[Part of a data file]
>>>

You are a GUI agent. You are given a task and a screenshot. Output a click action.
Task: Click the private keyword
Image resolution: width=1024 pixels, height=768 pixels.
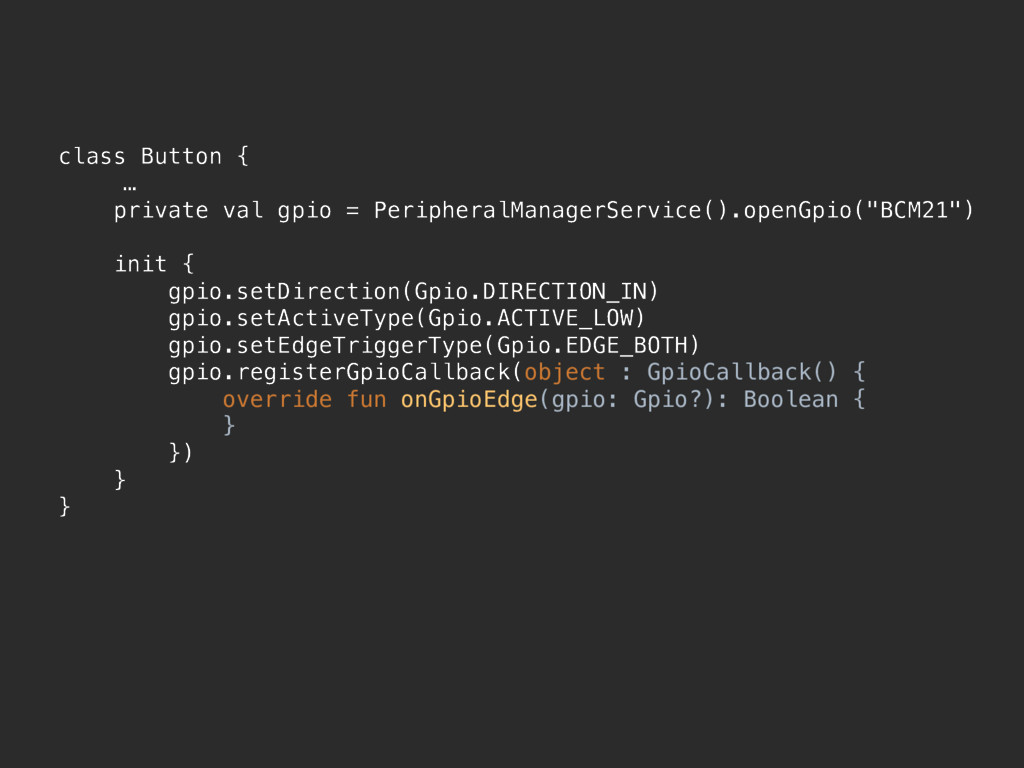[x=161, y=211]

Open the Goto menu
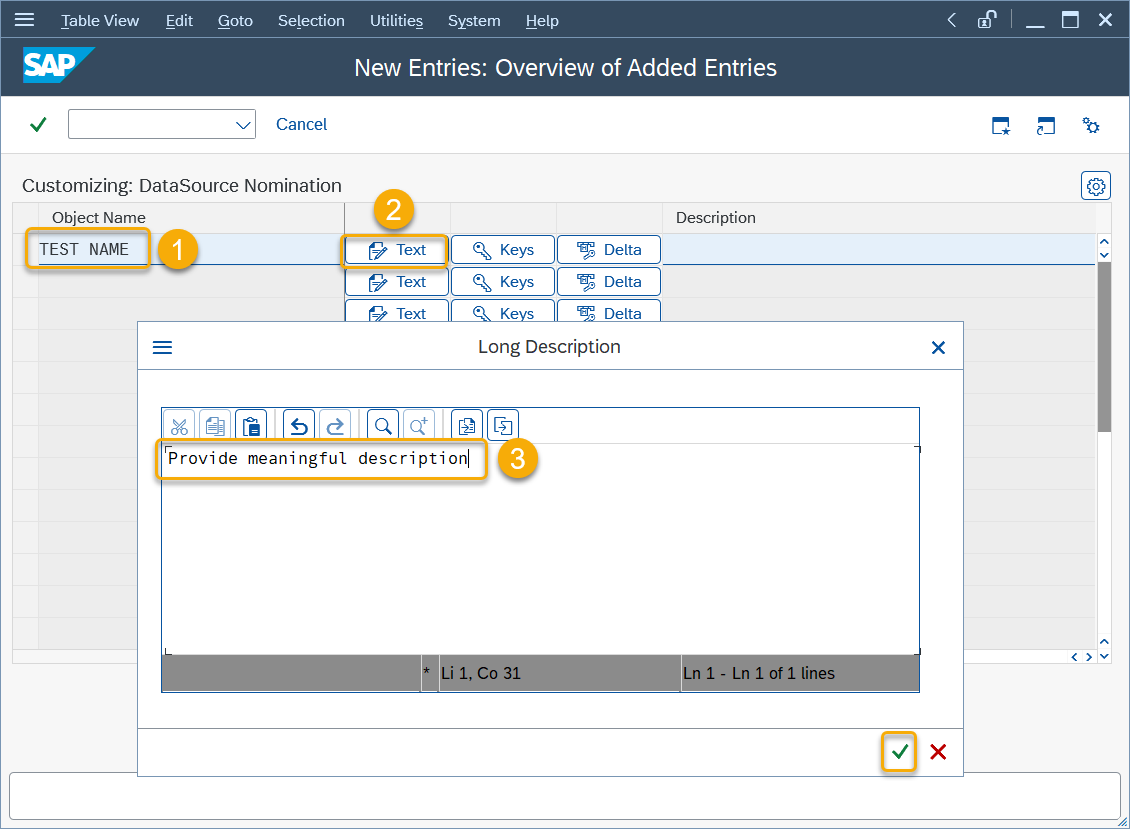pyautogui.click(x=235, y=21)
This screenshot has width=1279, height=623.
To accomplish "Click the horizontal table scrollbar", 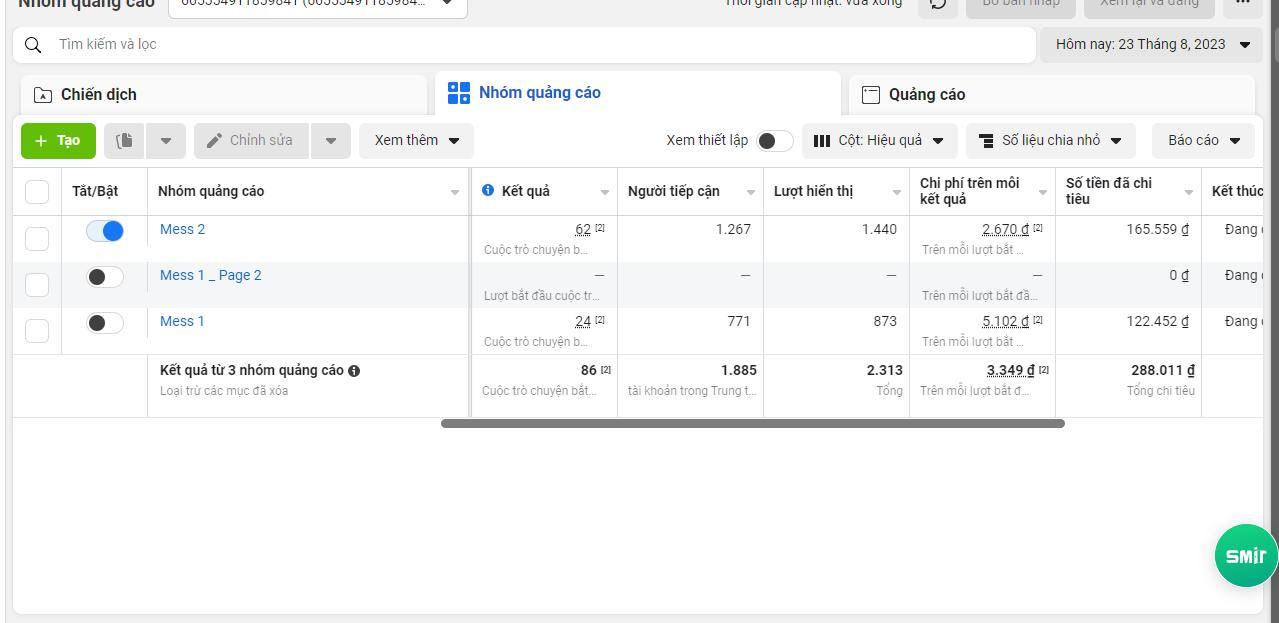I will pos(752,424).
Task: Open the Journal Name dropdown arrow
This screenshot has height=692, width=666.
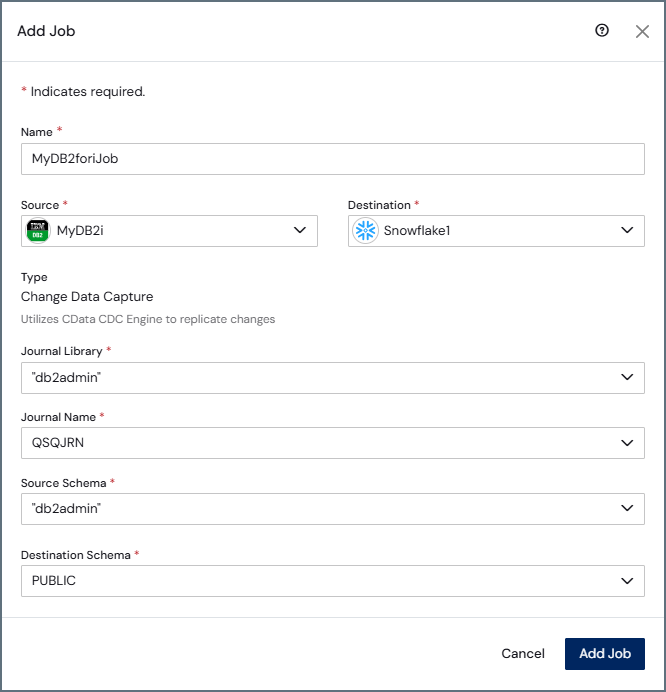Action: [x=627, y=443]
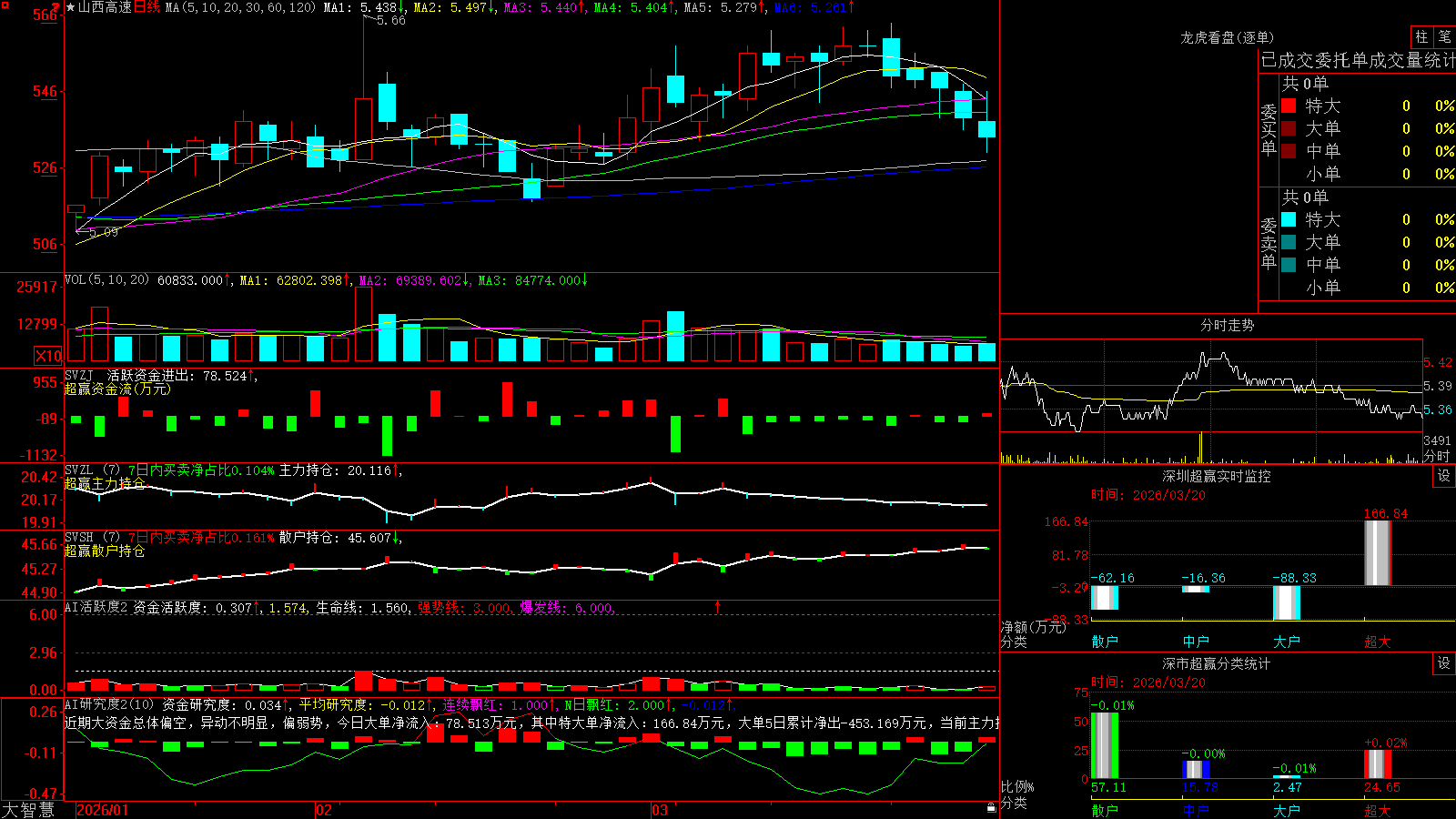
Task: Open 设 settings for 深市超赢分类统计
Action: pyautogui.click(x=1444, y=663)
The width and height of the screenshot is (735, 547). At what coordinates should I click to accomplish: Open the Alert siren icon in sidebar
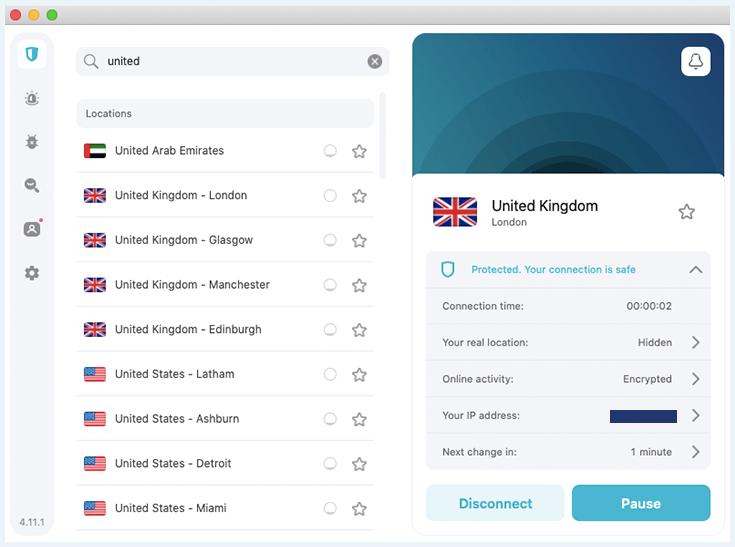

<<<

- Exercise goal -
Collect every line in the listing above that contains the word "width".

- Solved problem -
Image resolution: width=1024 pixels, height=768 pixels.
This screenshot has width=1279, height=623.
This screenshot has height=692, width=666.
The width and height of the screenshot is (735, 547). At what coordinates should I click to accomplish: Open the Alert siren icon in sidebar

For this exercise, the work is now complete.